# Activity
Word-for-word repetition of the records below is needed, but only from the line holding "You are a GUI" through the final line, with pictures excluded.
(Input data Opens)
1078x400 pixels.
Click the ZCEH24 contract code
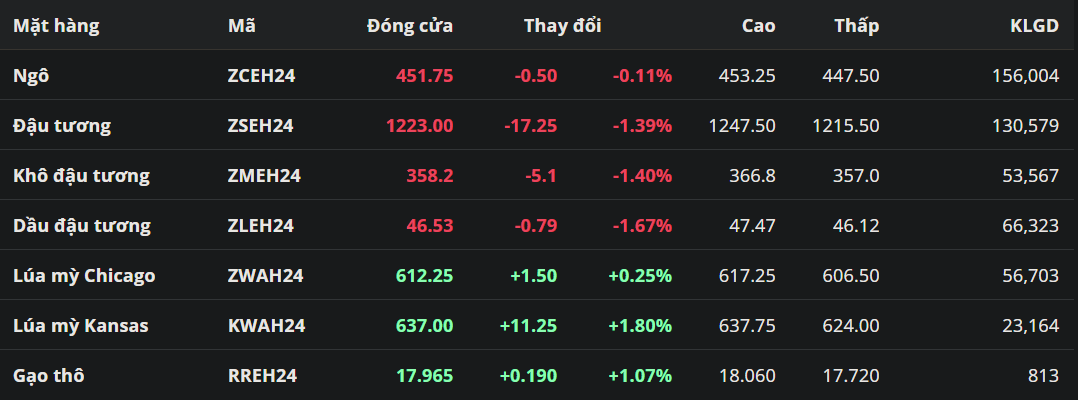(x=261, y=75)

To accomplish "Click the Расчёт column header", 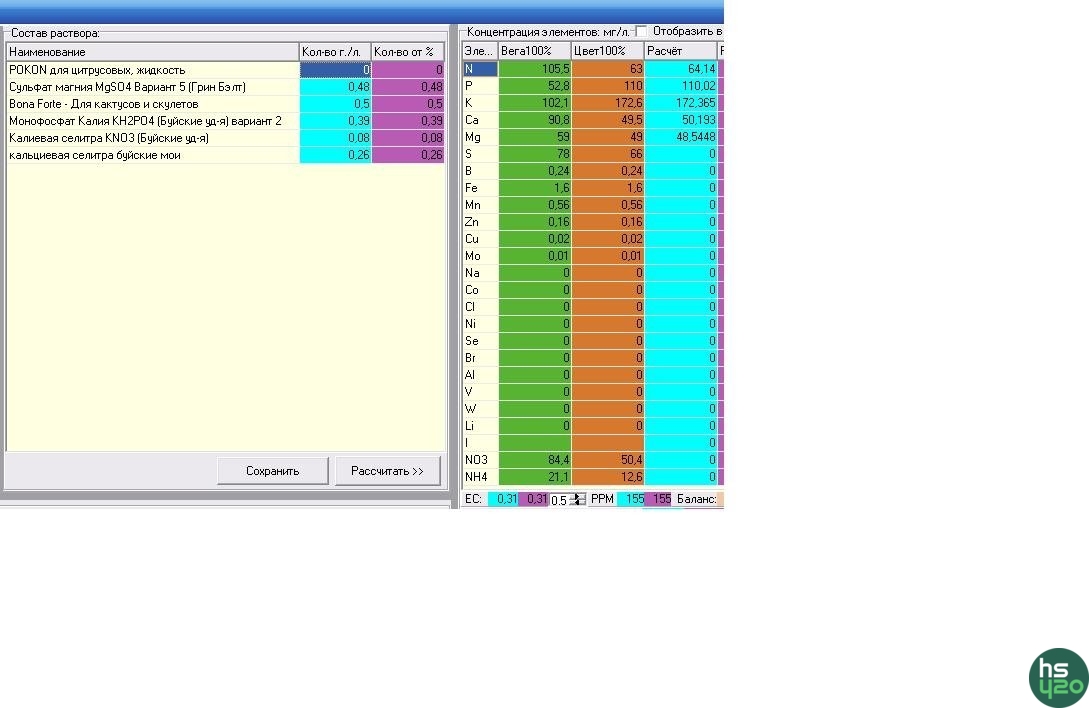I will coord(680,51).
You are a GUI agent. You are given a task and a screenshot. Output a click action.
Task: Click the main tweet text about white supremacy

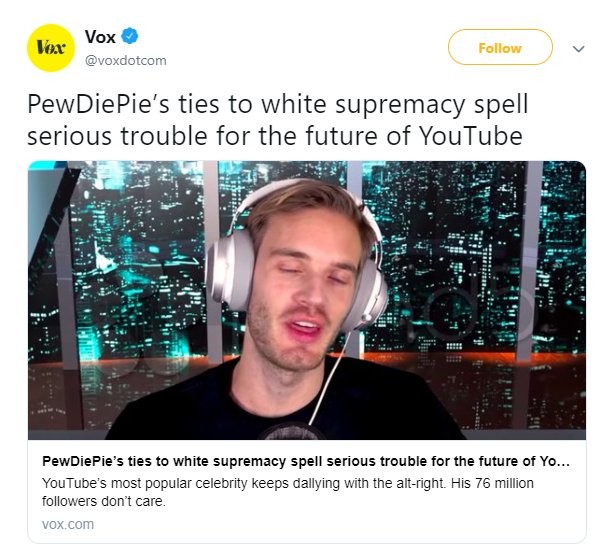coord(278,120)
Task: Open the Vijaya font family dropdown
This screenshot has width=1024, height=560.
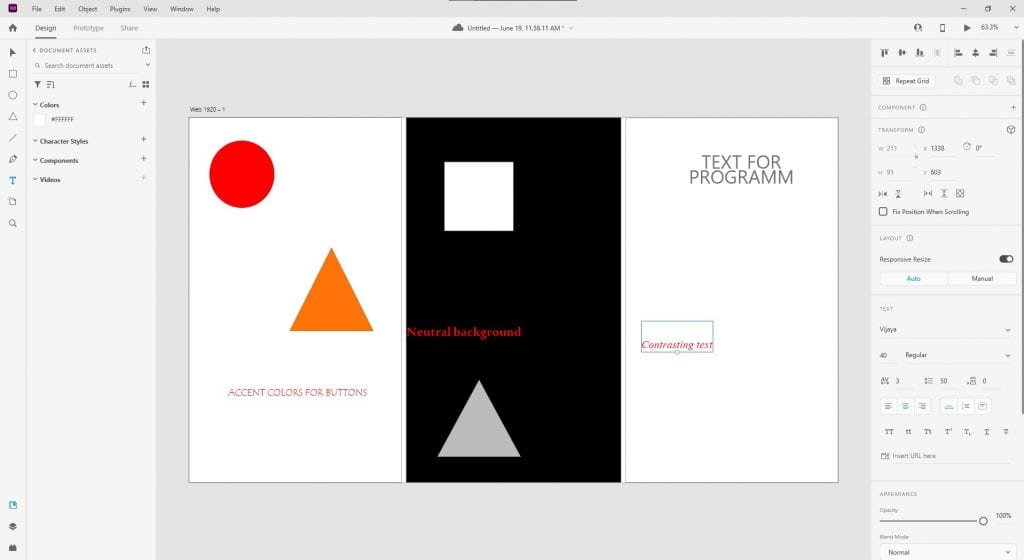Action: [946, 330]
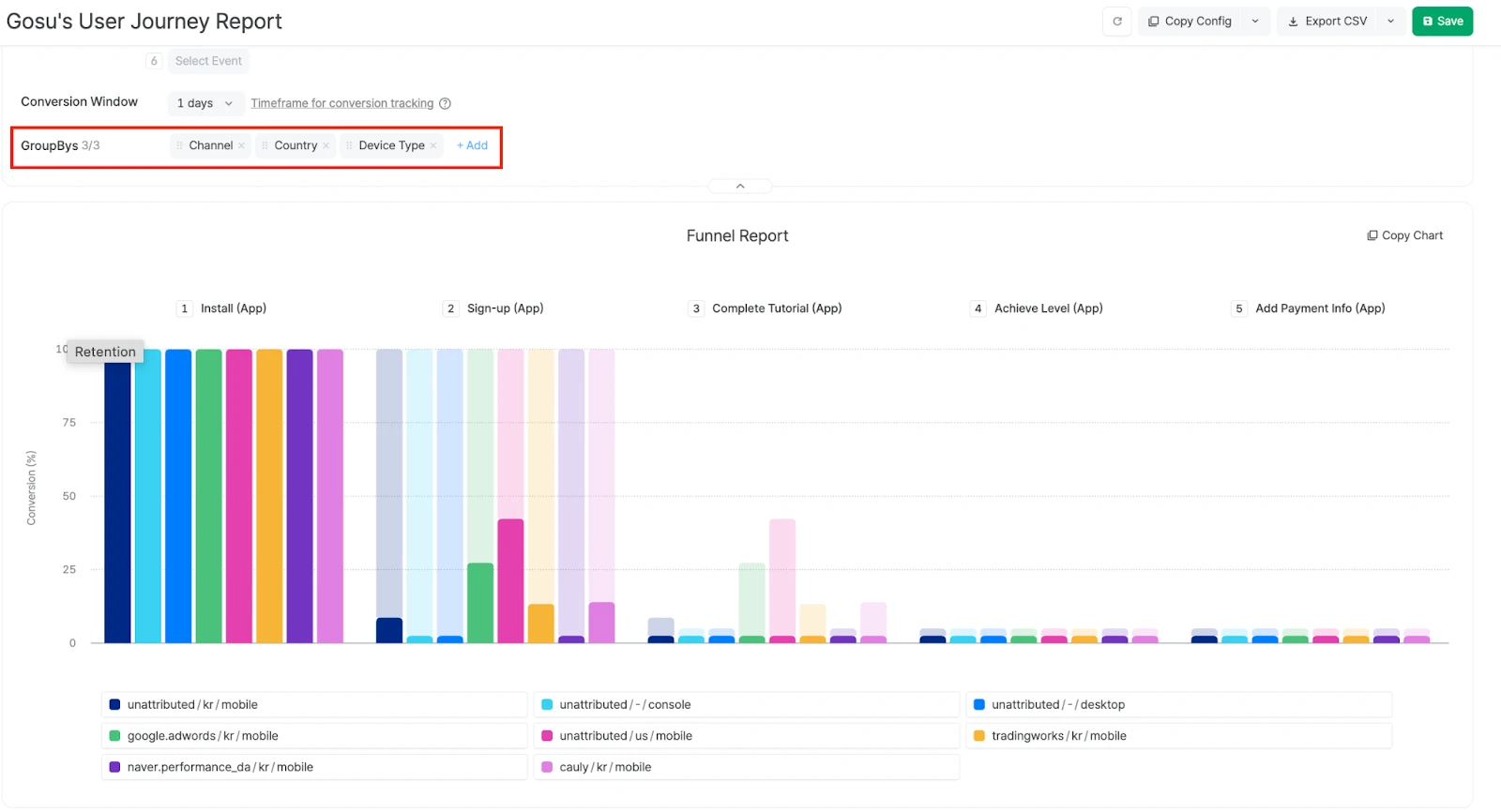Remove the Device Type group-by tag
Viewport: 1501px width, 812px height.
(433, 145)
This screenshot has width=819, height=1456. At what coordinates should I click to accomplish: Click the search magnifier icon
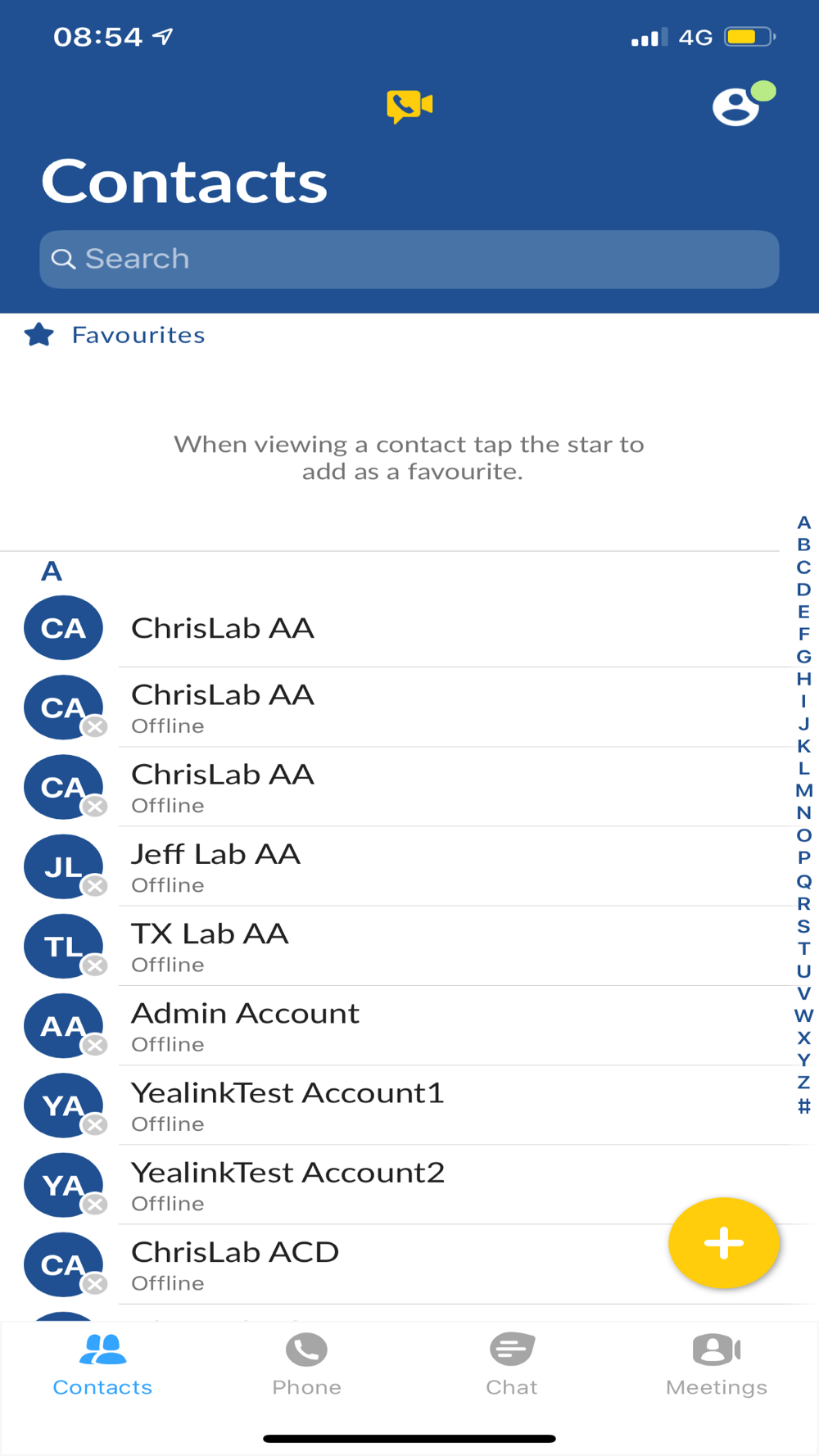point(63,259)
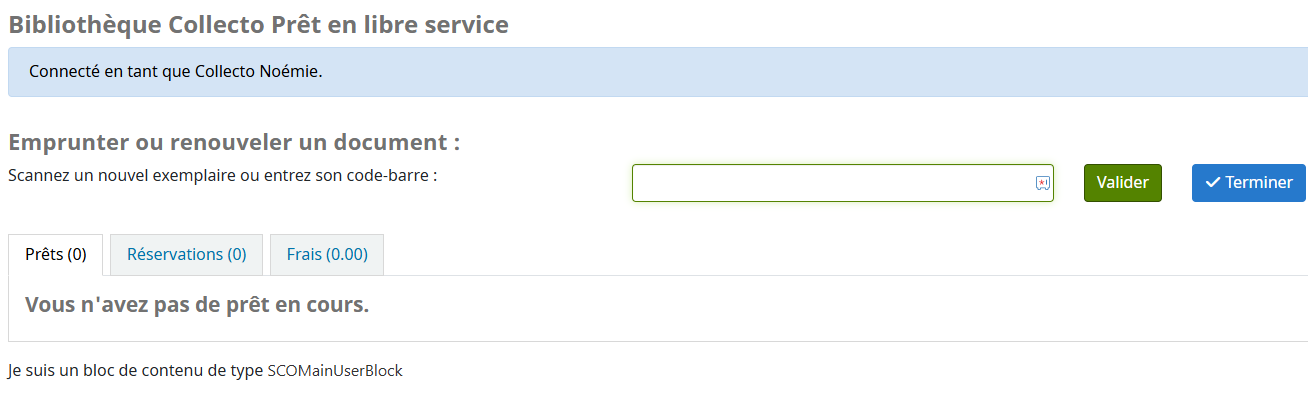Image resolution: width=1308 pixels, height=396 pixels.
Task: Show the Frais (0.00) tab
Action: pos(327,255)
(Input data Closes)
# Output for this exercise
You are a GUI agent. You are given a task and a screenshot. Output a click action.
Task: Click the main tweet text about white supremacy

coord(278,120)
Task: Open the Vijaya font family dropdown
This screenshot has width=1024, height=560.
Action: [946, 330]
Remove the Device Type group-by tag
Viewport: 1501px width, 812px height.
(433, 145)
This screenshot has width=819, height=1456. At what coordinates should I click to accomplish: Click the search magnifier icon
point(63,259)
Image resolution: width=1308 pixels, height=396 pixels.
Task: Show the Frais (0.00) tab
Action: pos(327,255)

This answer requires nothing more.